Am besten ist der Film bei den Nebenschauplätzen, denn die Haupthandlung ist einfach zu hübsch dahindrapiert, bei den Kleinigkeiten am Rande ist wenigstens noch etwas zu entdecken. Ziemlich gut beobachtet hat Myers beispielsweise Kinderverhalten. Die Kleine, die Anne Hathaways Tochter spielt, ist natürlich unerträglich zuckersüß, aber sie hat einige der besten Dialogszenen bekommen. Hier ein Beispiel:

Ben: »I'm your mom's new intern.«
Paige: »That's hysterical.«
Ein Elternteil von Paige: »You know what an intern is?«
Paige: »No.«
Ben: »That's okay. Everyone thinks it's hysterical.«

Paige steht auch im Zentrum eines Beispiels für einen Witz des Films, der von seinem guten Timing lebt. Bei der Geburtstagsfeier der gleichaltrigen Maddie (auf die bezogen Paige das Wort »bi-polar« aufgegriffen hat, dass sie auch gerne hinter vorgehaltener Hand wiederholt, ohne einen wirklichen Einblick zu haben, was das bedeutet) fragt Ben, der sie kurzfristig babysittet, welches denn das Geburtstagskind sei. »The girl in pink« erklärt Paige und deutet in eine Richtung. Anderthalb Augenblicke später folgt der Gegenschnitt und man sieht acht bis zehn Mädchen um ein Klettergerüst wuseln, die alle offensichtlich Rosa zu ihrer Lieblingsfarbe erkoren haben. Da braucht Robert De Niro beim reaction shot keine Oscarleistung abziehen, das ist auch so einer der besten Lacher des Films. Umso deutlicher wird aber an einer anderen Stelle des Films (Dank an meinen Filmbetreuer und Praktikanten für diese Beobachtung), dass Nancy Myers nicht immer das Gespür für Comedy-Timing hat. Rene Russo als Masseuse Fiona, für die sich Witwer Ben erstaunlich schnell erstaunlich stark interessiert, gibt ihm gerade eine Kostprobe seines Könnens, als ein Kollege ins Zimmer tritt und die Situation eindeutig fehlinterpretiert. Die Szene mit nicht geringem Humorpotential wird aber komplett vermurkst – Timing, Montage, die Reaktionen: nichts stimmt. Und es wird auch versäumt, den Gag später noch mal zu »melken«, wenn der Kollege Ben irgendwie mit einem wissenden Gesichtsausdruck anspricht, Ben aber nichts kapiert.

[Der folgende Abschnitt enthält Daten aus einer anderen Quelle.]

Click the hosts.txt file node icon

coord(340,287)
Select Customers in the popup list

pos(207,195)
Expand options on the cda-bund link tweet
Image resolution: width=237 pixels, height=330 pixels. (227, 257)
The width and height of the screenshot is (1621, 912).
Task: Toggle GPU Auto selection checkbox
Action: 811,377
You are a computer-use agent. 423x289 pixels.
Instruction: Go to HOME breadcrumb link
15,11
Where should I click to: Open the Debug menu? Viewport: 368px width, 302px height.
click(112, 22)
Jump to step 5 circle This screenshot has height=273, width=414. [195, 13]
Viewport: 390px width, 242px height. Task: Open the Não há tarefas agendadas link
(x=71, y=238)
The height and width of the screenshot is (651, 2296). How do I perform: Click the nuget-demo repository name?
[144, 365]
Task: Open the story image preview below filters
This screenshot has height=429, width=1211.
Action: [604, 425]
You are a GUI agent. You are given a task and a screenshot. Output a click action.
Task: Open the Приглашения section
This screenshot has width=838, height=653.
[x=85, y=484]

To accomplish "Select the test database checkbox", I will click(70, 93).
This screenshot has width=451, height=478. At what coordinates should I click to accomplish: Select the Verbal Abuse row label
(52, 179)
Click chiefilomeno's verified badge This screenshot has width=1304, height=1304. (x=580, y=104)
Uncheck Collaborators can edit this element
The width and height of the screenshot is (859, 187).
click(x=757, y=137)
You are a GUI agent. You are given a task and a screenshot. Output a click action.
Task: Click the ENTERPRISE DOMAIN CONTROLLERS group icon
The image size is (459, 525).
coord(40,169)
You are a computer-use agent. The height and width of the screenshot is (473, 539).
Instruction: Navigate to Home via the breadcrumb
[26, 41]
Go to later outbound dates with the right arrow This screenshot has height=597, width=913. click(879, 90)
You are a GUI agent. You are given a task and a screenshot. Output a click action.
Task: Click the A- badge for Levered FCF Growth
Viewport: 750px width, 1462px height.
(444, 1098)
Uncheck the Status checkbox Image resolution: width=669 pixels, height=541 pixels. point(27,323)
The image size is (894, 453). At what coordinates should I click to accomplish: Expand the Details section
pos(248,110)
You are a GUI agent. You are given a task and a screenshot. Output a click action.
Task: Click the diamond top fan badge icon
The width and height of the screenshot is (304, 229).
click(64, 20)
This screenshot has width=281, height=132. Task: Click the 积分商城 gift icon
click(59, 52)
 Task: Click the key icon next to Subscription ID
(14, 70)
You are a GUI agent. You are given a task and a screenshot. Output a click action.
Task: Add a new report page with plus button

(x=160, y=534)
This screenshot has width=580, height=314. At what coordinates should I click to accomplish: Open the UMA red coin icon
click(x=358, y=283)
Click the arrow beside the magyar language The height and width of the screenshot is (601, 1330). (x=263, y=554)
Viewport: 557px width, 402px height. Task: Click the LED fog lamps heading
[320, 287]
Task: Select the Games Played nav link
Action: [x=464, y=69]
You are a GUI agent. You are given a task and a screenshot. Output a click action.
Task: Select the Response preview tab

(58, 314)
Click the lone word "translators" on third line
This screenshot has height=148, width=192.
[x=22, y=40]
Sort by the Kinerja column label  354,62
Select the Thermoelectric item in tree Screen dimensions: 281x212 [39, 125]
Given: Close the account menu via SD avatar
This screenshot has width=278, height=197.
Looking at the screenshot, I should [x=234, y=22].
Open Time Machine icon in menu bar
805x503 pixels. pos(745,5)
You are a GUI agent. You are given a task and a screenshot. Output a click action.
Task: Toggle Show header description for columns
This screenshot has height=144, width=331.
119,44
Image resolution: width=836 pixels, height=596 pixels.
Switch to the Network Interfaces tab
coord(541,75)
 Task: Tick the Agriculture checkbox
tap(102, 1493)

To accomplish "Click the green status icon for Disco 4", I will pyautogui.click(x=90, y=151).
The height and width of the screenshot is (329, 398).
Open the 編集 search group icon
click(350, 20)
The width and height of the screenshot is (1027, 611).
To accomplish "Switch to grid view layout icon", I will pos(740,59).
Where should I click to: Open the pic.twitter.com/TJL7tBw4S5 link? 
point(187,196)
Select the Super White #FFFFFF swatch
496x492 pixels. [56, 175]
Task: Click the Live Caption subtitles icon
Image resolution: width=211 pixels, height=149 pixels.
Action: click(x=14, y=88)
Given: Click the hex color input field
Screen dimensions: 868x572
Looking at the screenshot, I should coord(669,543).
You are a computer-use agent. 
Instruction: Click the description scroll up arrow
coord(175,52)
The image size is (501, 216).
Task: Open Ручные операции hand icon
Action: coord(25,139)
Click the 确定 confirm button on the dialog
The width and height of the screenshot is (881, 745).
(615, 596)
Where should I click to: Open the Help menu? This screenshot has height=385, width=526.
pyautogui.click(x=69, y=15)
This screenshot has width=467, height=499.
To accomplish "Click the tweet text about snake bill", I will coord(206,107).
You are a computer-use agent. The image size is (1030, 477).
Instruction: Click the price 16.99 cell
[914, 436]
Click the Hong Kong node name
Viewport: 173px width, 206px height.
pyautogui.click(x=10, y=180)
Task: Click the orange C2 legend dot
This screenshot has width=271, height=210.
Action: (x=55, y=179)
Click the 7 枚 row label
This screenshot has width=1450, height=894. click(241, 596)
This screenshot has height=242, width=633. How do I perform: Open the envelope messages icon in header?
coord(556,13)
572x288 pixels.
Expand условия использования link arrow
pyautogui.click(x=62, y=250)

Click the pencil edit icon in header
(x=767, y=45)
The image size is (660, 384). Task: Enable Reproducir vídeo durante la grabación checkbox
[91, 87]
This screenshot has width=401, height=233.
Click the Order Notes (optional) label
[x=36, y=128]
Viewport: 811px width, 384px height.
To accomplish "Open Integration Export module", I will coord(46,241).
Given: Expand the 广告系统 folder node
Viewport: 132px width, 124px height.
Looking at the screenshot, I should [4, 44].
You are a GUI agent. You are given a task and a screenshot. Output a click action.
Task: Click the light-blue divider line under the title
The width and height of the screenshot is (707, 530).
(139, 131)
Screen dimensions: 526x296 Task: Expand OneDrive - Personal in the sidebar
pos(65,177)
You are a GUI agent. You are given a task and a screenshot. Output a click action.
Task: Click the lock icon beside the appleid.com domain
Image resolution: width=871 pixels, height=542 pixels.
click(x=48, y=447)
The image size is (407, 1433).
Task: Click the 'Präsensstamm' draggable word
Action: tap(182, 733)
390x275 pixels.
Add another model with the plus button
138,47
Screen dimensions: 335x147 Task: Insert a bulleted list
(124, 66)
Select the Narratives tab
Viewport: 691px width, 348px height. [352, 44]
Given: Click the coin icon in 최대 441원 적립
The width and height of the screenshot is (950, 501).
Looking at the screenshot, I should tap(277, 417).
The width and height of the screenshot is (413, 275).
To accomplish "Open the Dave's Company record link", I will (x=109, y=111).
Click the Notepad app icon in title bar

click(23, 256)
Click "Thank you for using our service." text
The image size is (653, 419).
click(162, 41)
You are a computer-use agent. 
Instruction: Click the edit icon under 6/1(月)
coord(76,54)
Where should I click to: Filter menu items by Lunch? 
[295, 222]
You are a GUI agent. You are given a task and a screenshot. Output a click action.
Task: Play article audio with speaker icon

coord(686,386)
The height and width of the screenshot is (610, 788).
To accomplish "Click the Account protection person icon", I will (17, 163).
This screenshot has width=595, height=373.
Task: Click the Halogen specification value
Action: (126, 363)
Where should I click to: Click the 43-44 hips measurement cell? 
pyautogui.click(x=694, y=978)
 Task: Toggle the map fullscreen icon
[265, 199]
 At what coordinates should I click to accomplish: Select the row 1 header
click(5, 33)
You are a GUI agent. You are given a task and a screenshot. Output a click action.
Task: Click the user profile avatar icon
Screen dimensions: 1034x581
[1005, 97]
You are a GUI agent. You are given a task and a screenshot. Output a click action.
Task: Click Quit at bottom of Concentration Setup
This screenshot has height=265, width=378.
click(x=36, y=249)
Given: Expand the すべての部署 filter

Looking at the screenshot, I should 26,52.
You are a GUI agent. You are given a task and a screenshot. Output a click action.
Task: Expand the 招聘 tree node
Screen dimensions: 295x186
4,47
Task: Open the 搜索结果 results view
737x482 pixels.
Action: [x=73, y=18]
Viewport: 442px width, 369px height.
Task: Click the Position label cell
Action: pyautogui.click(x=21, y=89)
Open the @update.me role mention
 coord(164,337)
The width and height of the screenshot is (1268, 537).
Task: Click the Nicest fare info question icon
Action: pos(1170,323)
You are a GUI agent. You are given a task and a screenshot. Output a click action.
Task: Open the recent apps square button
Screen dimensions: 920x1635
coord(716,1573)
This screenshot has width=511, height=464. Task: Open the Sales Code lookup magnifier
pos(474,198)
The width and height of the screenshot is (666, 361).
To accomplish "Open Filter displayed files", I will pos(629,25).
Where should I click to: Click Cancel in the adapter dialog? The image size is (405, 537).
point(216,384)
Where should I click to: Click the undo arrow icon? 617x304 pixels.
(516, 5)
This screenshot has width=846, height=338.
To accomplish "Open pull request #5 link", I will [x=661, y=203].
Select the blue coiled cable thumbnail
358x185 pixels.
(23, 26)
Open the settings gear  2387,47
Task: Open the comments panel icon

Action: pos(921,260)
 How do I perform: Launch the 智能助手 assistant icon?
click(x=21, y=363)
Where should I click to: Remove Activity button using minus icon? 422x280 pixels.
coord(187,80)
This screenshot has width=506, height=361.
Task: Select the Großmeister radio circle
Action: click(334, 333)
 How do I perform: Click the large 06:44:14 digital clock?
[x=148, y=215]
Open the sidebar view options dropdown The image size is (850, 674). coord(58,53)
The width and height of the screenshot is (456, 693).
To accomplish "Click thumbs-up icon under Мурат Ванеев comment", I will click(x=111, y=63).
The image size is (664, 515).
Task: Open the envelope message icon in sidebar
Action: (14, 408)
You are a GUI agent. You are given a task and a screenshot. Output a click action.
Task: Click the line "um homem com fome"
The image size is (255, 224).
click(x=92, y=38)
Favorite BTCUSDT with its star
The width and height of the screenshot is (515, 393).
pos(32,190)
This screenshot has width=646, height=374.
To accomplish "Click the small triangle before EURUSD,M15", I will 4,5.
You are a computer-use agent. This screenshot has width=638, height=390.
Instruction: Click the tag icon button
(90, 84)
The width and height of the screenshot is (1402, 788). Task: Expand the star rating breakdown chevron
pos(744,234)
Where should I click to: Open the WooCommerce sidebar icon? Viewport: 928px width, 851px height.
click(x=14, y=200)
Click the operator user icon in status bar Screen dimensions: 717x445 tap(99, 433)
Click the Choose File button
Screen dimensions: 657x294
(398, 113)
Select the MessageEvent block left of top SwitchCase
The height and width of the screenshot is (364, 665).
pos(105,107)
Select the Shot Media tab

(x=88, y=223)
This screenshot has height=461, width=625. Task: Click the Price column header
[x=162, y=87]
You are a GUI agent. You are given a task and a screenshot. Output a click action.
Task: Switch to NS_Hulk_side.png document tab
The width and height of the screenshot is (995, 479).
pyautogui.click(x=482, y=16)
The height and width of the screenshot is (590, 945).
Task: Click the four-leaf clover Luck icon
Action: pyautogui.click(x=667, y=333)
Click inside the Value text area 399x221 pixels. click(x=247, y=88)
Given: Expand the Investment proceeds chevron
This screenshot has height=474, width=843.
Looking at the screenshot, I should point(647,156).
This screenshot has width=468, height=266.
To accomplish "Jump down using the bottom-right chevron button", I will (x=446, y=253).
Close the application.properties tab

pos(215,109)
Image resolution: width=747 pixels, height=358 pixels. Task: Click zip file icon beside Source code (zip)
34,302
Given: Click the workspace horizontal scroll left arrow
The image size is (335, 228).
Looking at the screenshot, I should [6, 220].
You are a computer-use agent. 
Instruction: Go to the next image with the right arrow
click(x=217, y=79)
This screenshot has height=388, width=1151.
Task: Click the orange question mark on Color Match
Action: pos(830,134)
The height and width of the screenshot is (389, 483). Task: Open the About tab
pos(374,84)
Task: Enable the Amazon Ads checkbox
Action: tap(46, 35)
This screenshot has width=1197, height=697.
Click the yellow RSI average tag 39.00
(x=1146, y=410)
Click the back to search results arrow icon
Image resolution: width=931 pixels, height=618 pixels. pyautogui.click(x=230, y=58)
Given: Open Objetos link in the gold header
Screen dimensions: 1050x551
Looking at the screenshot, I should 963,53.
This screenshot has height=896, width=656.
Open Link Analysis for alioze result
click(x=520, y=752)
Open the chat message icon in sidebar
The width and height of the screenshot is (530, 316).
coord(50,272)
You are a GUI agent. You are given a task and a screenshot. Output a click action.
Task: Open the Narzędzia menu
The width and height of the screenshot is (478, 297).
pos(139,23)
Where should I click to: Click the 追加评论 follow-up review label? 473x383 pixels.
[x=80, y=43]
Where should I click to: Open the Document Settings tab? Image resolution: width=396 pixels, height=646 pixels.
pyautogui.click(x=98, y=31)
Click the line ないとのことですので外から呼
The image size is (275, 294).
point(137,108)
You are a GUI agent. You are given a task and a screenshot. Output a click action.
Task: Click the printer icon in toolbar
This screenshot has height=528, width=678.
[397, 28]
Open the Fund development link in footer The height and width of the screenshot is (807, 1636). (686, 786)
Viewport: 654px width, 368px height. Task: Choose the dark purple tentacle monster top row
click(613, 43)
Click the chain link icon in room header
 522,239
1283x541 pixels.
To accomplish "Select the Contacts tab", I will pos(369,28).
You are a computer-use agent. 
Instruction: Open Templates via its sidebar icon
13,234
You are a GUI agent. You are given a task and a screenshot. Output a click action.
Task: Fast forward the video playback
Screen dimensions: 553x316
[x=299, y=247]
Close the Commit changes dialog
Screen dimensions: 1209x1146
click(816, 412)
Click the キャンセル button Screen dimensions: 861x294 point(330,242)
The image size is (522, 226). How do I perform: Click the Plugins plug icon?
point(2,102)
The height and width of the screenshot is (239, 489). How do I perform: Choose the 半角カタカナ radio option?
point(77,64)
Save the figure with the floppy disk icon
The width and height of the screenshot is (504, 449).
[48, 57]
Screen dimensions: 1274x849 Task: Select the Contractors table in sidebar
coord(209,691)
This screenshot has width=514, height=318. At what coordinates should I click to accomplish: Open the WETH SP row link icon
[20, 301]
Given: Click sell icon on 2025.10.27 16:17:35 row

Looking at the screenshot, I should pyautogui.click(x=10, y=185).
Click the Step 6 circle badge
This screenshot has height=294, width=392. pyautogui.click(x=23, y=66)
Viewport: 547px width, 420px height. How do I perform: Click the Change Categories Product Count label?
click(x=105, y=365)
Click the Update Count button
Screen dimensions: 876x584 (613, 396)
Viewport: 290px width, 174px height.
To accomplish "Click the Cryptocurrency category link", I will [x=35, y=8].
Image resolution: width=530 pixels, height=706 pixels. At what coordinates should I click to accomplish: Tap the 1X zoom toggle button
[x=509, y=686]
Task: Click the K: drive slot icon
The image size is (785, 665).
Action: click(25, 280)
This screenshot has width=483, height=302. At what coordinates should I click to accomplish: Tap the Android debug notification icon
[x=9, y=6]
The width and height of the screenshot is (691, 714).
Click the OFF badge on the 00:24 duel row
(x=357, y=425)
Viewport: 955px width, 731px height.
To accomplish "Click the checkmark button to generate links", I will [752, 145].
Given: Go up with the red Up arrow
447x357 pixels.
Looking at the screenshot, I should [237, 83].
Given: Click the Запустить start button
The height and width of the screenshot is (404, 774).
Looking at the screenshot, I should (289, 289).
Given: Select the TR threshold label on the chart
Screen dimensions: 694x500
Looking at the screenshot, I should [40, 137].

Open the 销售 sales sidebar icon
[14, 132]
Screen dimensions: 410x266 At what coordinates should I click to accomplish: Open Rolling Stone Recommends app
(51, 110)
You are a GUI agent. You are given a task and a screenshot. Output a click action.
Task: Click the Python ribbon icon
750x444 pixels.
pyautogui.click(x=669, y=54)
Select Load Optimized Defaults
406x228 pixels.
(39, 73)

Was im Film mit seinem großen Harmoniebedürfnis und dem Theodore-Shapiro-Kleister-Soundtrack auch nicht so recht klappt: Tränen als »Fenster in die Seele«. Ob Robert de Niro beim Musical Singin' in the Rain »Pipi in die Augen« bekommt und der ehemalige Mafia-Darsteller sich so in dieser Rolle als Softie offenbart (etwas dick aufgetragen) oder ob man immer wieder mit Anne Hathaway mitfühlen soll, weil so schön verletzlich ihre Rehaugen mit vermeintlichem Morgentau benetzen kann. Darüber sollen wir dann vergessen, dass sie ihre Mutter in einer SMS als »terrorist« und »raging bitch« bezeichnet, sie sehr vorhersehbar diese Mail »versehentlich« an die Mutter selbst schickt und dann auch noch ihre Untergebenen, die sie größtenteils nicht mal namentlich kennt, losschickt, um ins Haus der Mutter einzubrechen und deren Computer zu manipulieren (weil ja die Mailserver von älteren Menschen generell nie passwortgeschützt sind). Die Einbruchsszene hat zwar als Ocean's Eleven-Abklatsch (»Ben ist Elliot Gould, ich bin Clooney, du Matt Damon und du bist Ben Afflecks Bruder«) einige hübsche Momente, aber man nimmt es im Film offenbar einfach stillschweigend hin, dass der bösartige Klatsch der Tochter »in Ordnung« sei. Sicher, »Raging Bitch« ist eine auffällige Variation eines De-Niro-Films (die berühmte Spiegelszene aus Taxi Driver bekommt auch eine Variation), aber so spricht man doch nicht einmal mit Geschwistern über seine Eltern. (Es sei denn, sie haben es verdient – aber dafür gibt es im Film nicht genügend Indizien.)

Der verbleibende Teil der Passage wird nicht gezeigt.